El ayuntamiento homenajea  al histórico espetero Miguel Martínez
El Ayuntamiento de Málaga rindio un homenaje el 7 de septiembre al popular e histórico espetero Miguel Martínez Soler, más conocido como “Migué, el de las sardinas”. Esta es una iniciativa del Distrito Málaga-Este y AEHMA  y la colaboración de las Áreas de Sostenibilidad y Servicios y Cultura, que han desarrollado la idea inicial del profesor  y gastrónomo Fernando Rueda.
Miguel Martínez soler murió el 30 de diciembre de 1939. Fue el  pionero de los chiringuitos de la zona de el Palo, propietario de un merendero  situado en la confluencia de las calles Mar y Banda del Mar, que desapareció en 1943 cuando se iniciaron las obras del Instituto Católico de Enseñanzas Técnicas, ICET.
Saltó a fama en 1885 tras servir una comida marenga a Alfonso XII el 21 de enero de este año. A este popular personaje se le atribuye la frase “Maestá, asina no, con los deos”,cuado vio que el monarca intentaba comerse las sardinas con cuchillo y tenedor.

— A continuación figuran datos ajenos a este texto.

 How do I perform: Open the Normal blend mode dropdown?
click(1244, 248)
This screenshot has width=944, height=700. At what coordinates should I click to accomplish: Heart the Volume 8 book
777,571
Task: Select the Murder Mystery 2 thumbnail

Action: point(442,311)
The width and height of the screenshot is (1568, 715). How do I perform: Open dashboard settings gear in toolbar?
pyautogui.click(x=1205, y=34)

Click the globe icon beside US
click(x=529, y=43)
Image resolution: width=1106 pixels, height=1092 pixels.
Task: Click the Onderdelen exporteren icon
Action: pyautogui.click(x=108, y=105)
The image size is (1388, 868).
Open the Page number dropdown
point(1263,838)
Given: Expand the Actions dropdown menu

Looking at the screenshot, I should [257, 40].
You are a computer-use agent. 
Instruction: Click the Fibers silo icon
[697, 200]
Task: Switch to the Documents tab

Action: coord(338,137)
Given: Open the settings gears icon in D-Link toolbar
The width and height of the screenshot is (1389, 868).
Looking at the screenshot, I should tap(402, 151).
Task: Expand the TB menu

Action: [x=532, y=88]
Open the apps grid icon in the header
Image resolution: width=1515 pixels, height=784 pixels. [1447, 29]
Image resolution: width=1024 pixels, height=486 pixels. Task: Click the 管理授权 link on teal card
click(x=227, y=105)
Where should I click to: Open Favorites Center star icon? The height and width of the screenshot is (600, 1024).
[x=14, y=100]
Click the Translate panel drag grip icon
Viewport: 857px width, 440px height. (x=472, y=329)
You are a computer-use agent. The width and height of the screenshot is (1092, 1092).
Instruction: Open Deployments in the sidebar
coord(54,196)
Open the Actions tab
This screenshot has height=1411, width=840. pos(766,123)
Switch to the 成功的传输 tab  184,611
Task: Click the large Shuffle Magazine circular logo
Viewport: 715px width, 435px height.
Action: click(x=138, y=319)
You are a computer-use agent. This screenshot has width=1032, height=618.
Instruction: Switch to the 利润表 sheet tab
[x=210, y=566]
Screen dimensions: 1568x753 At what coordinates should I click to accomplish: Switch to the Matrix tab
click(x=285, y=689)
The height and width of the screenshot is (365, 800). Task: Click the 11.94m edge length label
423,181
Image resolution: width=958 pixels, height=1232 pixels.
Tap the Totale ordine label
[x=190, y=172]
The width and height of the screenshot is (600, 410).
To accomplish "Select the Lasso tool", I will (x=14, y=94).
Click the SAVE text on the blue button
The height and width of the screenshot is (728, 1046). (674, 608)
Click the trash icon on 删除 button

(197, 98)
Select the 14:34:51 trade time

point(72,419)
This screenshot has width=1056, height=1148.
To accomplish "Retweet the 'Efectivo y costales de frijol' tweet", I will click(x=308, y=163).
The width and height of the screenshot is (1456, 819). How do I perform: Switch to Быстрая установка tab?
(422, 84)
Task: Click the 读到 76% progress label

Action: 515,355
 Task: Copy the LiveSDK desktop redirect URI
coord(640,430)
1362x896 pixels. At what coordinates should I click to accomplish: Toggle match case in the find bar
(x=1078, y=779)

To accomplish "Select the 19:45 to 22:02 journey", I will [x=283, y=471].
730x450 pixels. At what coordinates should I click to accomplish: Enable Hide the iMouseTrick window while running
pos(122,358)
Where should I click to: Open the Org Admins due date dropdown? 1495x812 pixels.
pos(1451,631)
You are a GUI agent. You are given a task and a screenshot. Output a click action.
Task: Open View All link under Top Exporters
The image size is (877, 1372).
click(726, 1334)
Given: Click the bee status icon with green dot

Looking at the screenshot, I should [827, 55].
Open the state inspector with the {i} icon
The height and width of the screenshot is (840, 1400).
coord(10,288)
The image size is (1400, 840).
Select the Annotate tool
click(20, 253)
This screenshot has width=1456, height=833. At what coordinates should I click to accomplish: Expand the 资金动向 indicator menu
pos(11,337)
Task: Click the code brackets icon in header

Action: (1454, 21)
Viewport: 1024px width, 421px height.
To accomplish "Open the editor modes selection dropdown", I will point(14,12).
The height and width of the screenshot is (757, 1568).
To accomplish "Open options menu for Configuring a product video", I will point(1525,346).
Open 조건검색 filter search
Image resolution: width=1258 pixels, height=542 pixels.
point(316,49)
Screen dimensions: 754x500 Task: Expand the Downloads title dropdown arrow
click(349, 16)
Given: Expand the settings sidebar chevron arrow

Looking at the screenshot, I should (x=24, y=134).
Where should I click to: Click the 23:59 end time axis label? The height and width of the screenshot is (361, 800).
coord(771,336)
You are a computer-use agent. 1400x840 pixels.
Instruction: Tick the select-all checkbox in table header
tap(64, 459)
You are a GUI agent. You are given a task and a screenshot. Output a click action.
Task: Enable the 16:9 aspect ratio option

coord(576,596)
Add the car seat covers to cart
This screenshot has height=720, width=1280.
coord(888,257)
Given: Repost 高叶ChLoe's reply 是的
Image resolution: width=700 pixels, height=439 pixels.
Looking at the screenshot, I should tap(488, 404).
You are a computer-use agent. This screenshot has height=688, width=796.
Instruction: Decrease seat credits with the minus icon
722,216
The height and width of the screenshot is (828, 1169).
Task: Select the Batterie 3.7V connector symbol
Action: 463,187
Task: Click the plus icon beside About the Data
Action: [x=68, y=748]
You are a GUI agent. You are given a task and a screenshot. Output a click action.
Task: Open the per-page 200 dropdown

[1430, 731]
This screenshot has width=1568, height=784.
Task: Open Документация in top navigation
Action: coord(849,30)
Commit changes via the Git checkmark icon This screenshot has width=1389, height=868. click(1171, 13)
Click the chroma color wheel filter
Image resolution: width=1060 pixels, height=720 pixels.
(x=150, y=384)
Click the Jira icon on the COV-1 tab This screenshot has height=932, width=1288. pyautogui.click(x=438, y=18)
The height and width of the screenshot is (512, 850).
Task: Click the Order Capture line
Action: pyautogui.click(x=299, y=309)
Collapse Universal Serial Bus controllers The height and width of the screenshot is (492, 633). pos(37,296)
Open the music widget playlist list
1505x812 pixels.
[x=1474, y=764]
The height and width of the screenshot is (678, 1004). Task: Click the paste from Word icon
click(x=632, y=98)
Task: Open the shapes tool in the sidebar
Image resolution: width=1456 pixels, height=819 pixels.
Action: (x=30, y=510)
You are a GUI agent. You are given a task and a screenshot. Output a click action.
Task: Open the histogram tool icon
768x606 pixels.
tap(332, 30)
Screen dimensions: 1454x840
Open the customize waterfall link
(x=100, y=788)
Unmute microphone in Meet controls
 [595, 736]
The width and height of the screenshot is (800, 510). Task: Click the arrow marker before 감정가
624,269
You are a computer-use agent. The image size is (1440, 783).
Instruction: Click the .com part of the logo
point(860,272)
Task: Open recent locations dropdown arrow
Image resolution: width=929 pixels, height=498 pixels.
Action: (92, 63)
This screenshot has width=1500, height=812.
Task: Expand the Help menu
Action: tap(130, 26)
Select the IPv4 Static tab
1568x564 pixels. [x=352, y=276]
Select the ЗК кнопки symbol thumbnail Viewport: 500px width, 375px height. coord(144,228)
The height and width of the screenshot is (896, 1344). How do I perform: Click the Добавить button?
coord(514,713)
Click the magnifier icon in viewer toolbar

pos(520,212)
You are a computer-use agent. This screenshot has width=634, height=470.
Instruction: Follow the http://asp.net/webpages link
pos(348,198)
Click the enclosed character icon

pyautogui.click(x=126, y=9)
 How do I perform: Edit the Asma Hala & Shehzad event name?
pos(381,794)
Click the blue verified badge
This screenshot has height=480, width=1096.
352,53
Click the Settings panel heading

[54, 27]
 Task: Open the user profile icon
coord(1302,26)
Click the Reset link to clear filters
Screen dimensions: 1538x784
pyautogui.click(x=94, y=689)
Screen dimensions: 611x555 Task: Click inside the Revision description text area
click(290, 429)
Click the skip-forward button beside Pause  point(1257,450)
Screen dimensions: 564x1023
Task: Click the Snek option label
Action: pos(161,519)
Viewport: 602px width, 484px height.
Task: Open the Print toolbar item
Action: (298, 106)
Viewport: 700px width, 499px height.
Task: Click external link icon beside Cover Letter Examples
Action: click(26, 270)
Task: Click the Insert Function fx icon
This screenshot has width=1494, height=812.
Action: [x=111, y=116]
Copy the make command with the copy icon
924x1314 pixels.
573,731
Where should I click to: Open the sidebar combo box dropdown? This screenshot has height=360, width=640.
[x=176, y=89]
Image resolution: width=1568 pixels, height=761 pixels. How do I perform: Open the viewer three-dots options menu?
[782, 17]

El acto de homenaje consiste en  la inauguración de un monolito de piedra en el lugar donde este personaje asaban sardinas hace 125 años. Se colocará una placa con el texto “ En 1882 “Migué el de las sardinas” estableció aquí su merendero para la venta de pescaito y sardinas en espetos”.
Este homenaje no es sólo para Miguel Martínez sino para todos los hombres y mujeres que trabajaron y siguen trabajando en relación con el mar y que han hecho de El Palo el barrio marengo por excelencia de Málaga.
Tras este merendero surgen otros como “El Traganuo” o casa Pedro, que era sobrino de Miguel. En cada uno de estos antiguos merenderos había un “asaó” (asador) de sardinas en espeto en la arena de la playa, siempre dejando a la espalda el mar para que la brisa fuese de barlovento. Los más conocidos de estos establecimientos fueron Pepe Segovia “El Pantalones”, Gregorio “el cojo”, Miguel “el Funa”, Cayetano Vargas “el Chiote”, Miguelillo “el Chirrin-chirran” o Francisco Amat “el Pacote”, saga de maestros de todos los que hoy “amoragan” sardinas en las playas de El Palo.